Task list:
(1) Translate this sentence from the passage on illegal immigration into Spanish: "So, in a way, the public’s intuition is not entirely wrong."
(2) In the passage on illegal immigration, how many "got-aways" at the border does it report during the Biden administration?
(3) Extend the passage on illegal immigration, picking up after its final sentence.

Reading text:
===============

Furthermore, there are about 5 million U.S.-born children
of illegal immigrants who were awarded American citizenship at birth and are
therefore not counted in the illegal population. Adding these children to all
the illegal immigrants legalized over the decades, plus the actual number of
illegal immigrants, would put the total at something like 30 million. So, in a
way, the public’s intuition is not entirely wrong. But the illegal immigrants
themselves are only about half that number.
What happened during the Biden administration was totally
unprecedented. At least 5 million illegal immigrants were released at the
border or flown into the country. There were also more than 2 million
“got-aways” at the border — those seen entering but not apprehended or turned
back. In addition, some number joined the illegal population by crossing the
border unseen or by overstaying a temporary visa. The public’s profound
dissatisfaction with the massive increase in illegal immigration is
understandable and one of the main reasons why Trump won in 2024. But any
policy discussion on illegal immigration needs to be based on the best
information available and not emotion and frustration, however understandable.

===============

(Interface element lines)
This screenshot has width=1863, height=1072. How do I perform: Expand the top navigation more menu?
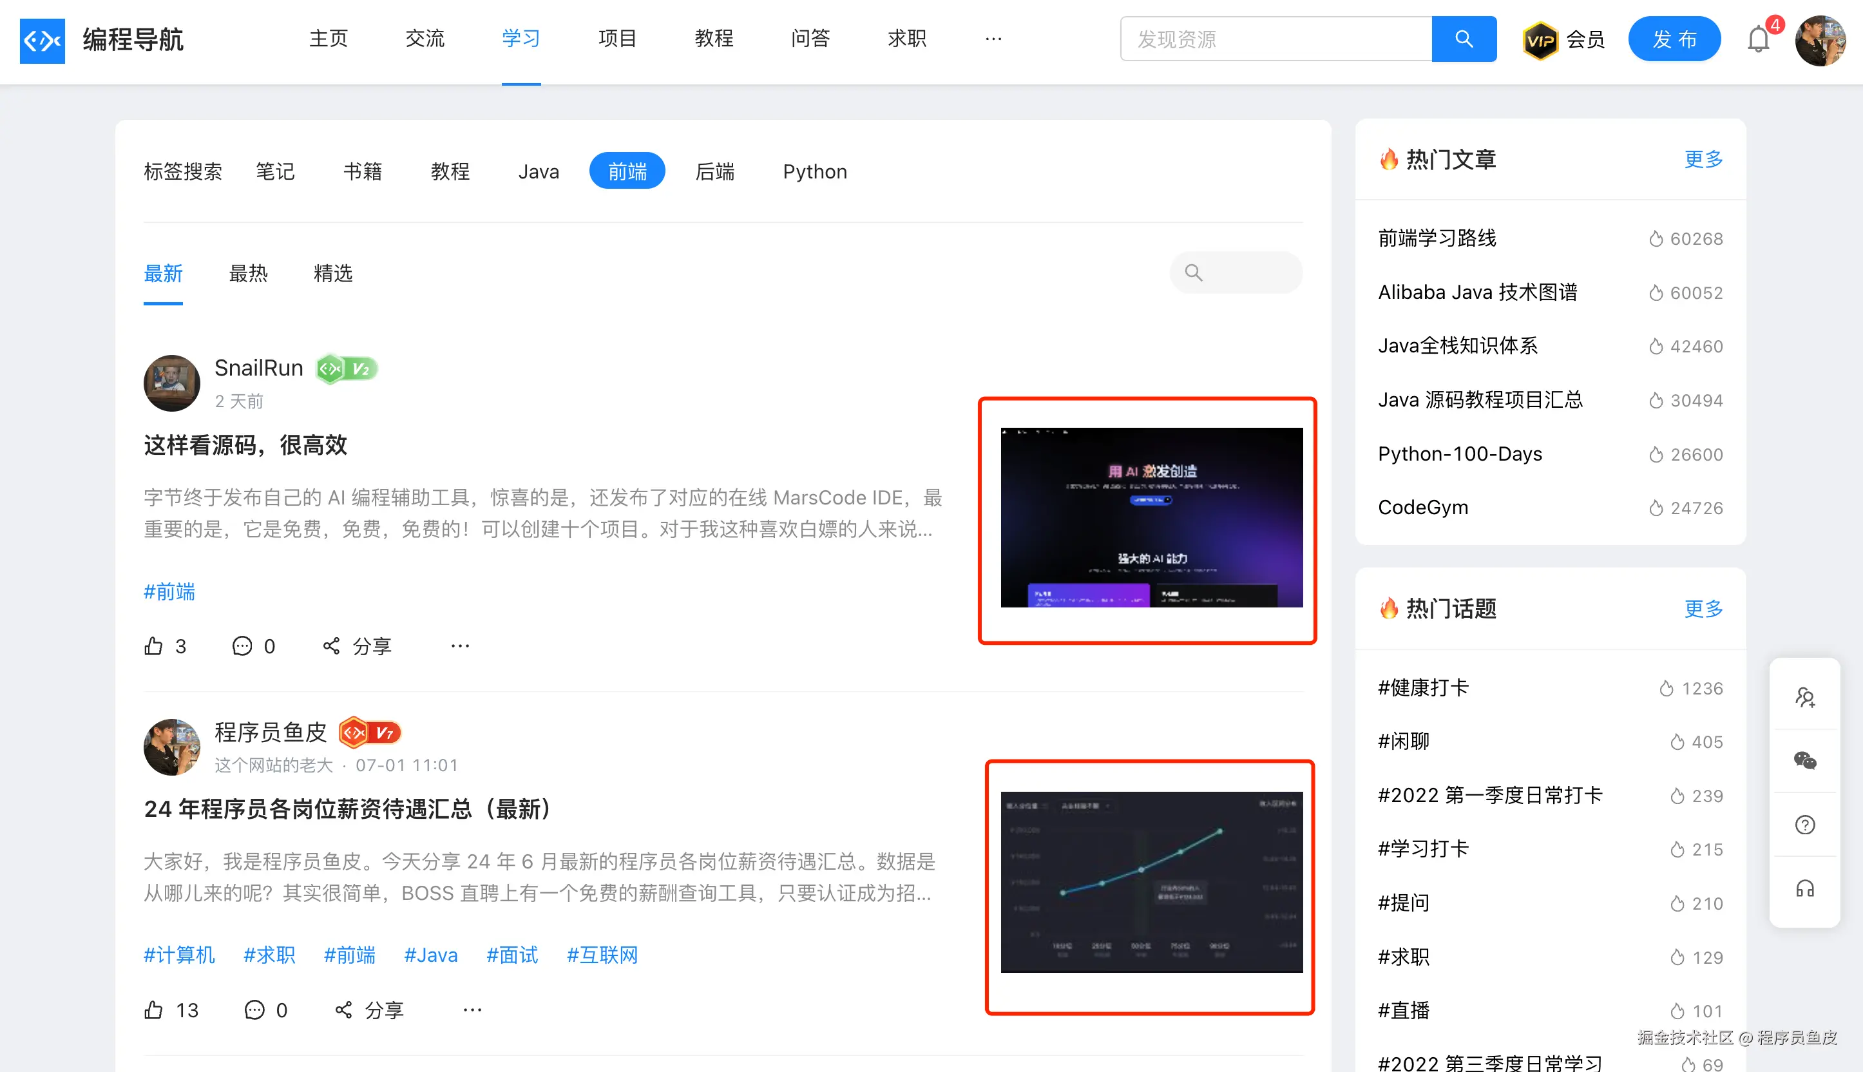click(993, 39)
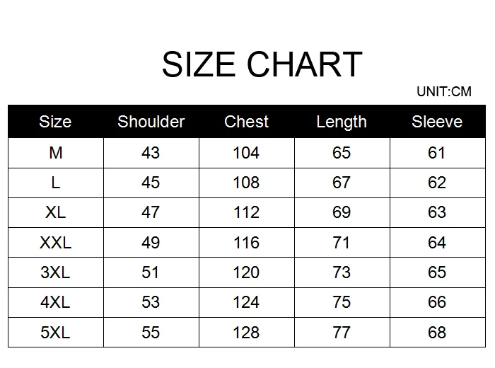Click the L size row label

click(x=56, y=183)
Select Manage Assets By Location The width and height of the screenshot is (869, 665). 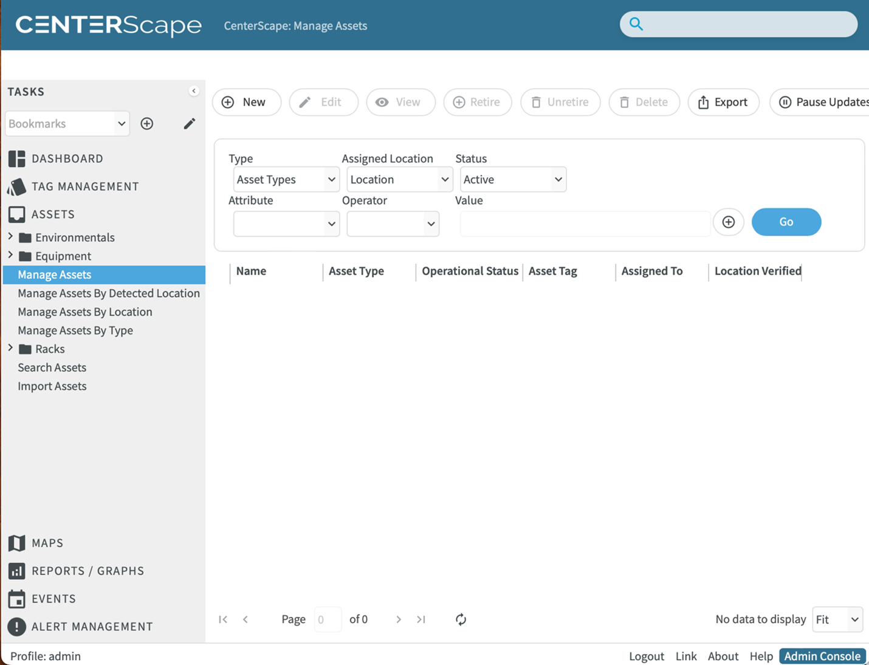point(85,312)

===============

Solved problems:
(1) Así que, en cierto modo, la intuición del público no está del todo equivocada.

(2) More than 2 million.

(3)
Of course, there is always uncertainty when estimating
illegal immigration. It is possible that the undercount in the Current
Population Survey is higher than most researchers think, so maybe the illegal
population did peak at something like 17 million under Biden. But even if the
survey missed a lot of illegals, it does not change the fact that it still
shows a large decline in the illegal population since Trump took office. The
biggest caveat about the recent drop-off is that it is possible that illegal immigrants
are still here but that some are now too fearful to respond to the CPS. We do
not think this is what happened, but it is a possibility.
The bottom line is that the best data available indicate that 1 million illegal immigrants have left the country since President Trump took office. It turns out that having a president committed to enforcing immigration laws appears to have caused a significant number of illegal immigrants to head home. Immigration is controllable. Voluntary emigration or “self-deportation” has played and can continue to play a huge role in reducing the illegal population if enforcement efforts are sustained.